春節から今日までのこと その3

そういえばこんなこともありました。
17日に山を下りてから、私はずっと磧口古鎮賓館にいるのですが、21日の午前3時頃、「地震が来るから起きろっ!!」と老板にたたき起こされてしまいました。とにかく服を着て外に出て、「いったいどこからそんな情報が入ってきたの?」「役場から?」と聞いてみるのですが、さっぱり要を得ません。それどころかほとんどパニック状態になっていて、あちこちケータイをかけまくってるのです。

ところで、古鎮賓館はつい最近ワンバ(ネット屋)を始めたのですが、春節休暇で戻ってきている若者で、その時間帯も30台ある席はすべて埋まっていました。都市部では固く禁じられている終夜営業をしているのです。室内でもみんなわいわい騒いでいました。
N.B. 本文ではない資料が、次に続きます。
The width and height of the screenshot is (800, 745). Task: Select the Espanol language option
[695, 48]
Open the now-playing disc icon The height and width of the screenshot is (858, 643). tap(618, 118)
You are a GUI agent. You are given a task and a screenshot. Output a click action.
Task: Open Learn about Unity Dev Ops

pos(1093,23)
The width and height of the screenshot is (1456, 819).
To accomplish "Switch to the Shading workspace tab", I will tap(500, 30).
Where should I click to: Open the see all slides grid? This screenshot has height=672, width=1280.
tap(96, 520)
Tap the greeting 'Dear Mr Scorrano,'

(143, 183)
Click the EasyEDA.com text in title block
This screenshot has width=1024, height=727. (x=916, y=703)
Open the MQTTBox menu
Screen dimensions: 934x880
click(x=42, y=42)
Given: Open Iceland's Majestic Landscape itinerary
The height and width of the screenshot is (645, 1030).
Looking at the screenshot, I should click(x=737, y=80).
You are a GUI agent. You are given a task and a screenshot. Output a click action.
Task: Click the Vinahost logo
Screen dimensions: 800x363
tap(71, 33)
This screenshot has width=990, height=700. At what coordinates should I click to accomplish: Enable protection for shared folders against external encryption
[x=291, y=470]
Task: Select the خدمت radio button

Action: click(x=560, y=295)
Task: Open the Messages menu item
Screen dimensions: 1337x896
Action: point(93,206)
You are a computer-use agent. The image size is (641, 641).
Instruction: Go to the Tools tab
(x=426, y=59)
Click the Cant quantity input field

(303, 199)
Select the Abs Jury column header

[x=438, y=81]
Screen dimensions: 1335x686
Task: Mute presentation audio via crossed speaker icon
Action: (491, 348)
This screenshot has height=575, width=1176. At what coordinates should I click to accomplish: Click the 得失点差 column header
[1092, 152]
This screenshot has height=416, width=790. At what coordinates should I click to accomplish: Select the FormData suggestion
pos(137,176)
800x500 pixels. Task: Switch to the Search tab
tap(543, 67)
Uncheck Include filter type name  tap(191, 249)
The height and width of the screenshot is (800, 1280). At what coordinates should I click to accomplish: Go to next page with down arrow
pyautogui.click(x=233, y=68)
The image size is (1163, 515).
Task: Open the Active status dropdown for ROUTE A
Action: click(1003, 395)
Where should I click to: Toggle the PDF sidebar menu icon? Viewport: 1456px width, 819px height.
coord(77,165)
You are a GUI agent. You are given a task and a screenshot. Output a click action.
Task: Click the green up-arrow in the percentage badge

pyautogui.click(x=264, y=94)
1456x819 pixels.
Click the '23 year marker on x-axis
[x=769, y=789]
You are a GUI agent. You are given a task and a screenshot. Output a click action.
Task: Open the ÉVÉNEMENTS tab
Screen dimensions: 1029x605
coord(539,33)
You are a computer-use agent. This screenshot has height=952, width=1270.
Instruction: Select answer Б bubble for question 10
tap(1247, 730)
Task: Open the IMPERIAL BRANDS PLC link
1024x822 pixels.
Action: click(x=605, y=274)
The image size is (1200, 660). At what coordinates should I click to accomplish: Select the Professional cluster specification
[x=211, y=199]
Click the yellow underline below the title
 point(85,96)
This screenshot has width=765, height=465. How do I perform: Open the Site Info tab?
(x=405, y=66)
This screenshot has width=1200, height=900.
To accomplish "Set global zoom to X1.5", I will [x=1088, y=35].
モニターを見せてもらうと、そこにはもう「太原では町中がパニックに陥っている」とか「どこそこでは住民がすでに避難を開始した」などなど、危機感をあおる情報が垂れ流し状態でした。

こういうのはあまり信用しない私は、いちおう最貴重品と懐中電灯だけ枕元において、また寝てしまいましたが、後で聞いたところによると、離石でも深夜の路上に人があふれたそうです。

そしてその日の夕方、思っていた通り、私のケータイに、山西省地震局からメールが入りました。「“地震が来る”などというデマを信じることなく、正常な生活を保持し、生産秩序を維持するように。省政府だけが地震予報を発表することができ、その他いかなる組織も個人もその権利を持たない」。(つまりこちらでは、個人のケータイに政府からの情報が直接入ります)

四川地震の後遺症はこんなところにも、まだまだ残っているようです。それにしても、チリでも巨大地震が起きたばかりし、地殻活動に、これまでにない異変が起きているのでしょうか?

翌々日に、中興社という山奥の村に向かいました。以前一度取材していますが、かつて日本軍の御用商人をしていたという人です。ところが、雪は溶けているけど、かえってぬかるみが酷くて村には入れないというのです。またまた出直しです。

途中にあった廟。ここに登るほんの数メートルが泥の坂で、もう滑って滑ってたいへんでした。

車で行ったので(ア、これじゃないですよ)、なつめも連れて行きました。そろそろ賀家湾に帰らないと、ストレスがたまって辛いと思います。
そうなんです、まだ自分の家に帰れないでいるのです。私も辛いです。